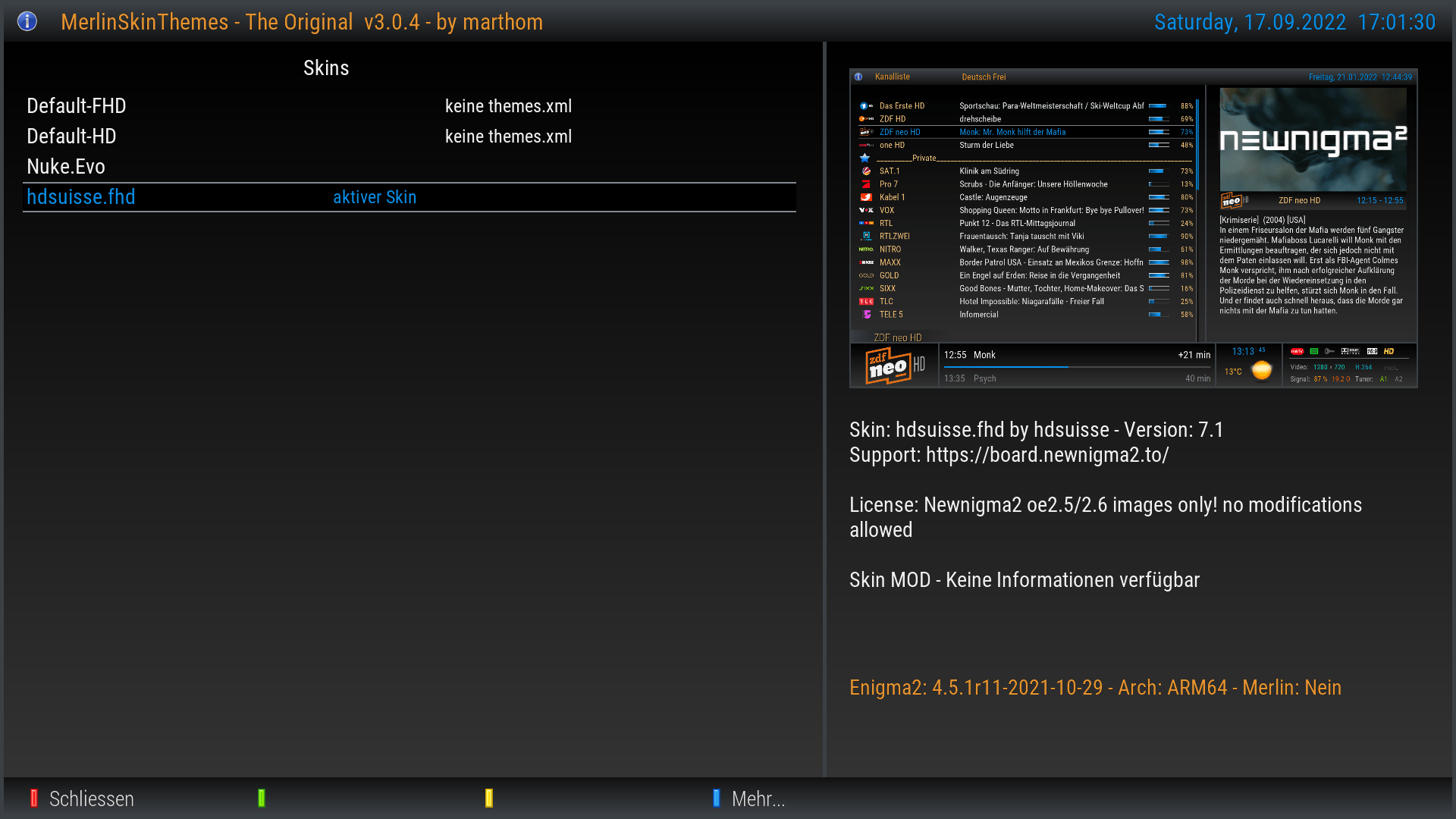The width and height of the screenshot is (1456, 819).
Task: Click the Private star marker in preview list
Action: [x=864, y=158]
- - - - - - -
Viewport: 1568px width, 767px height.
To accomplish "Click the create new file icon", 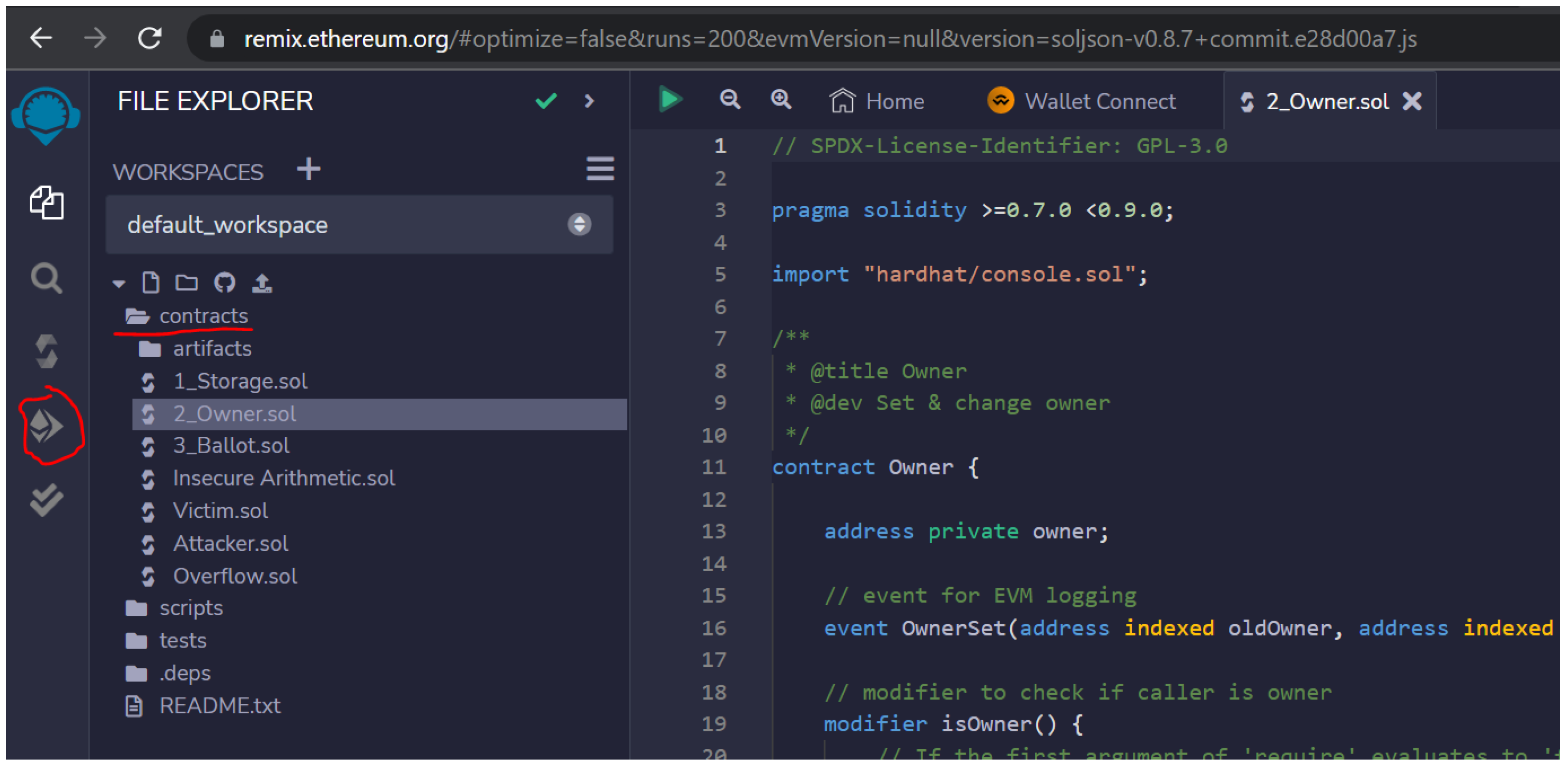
- - - - - - -
→ **What this task involves**
Give again the stretch of lines above from the one with "Viewport: 1568px width, 767px height." through the one with "the create new", both ends kept, and copy no pictures.

→ **Written solution**
Viewport: 1568px width, 767px height.
To accomplish "Click the create new file icon", 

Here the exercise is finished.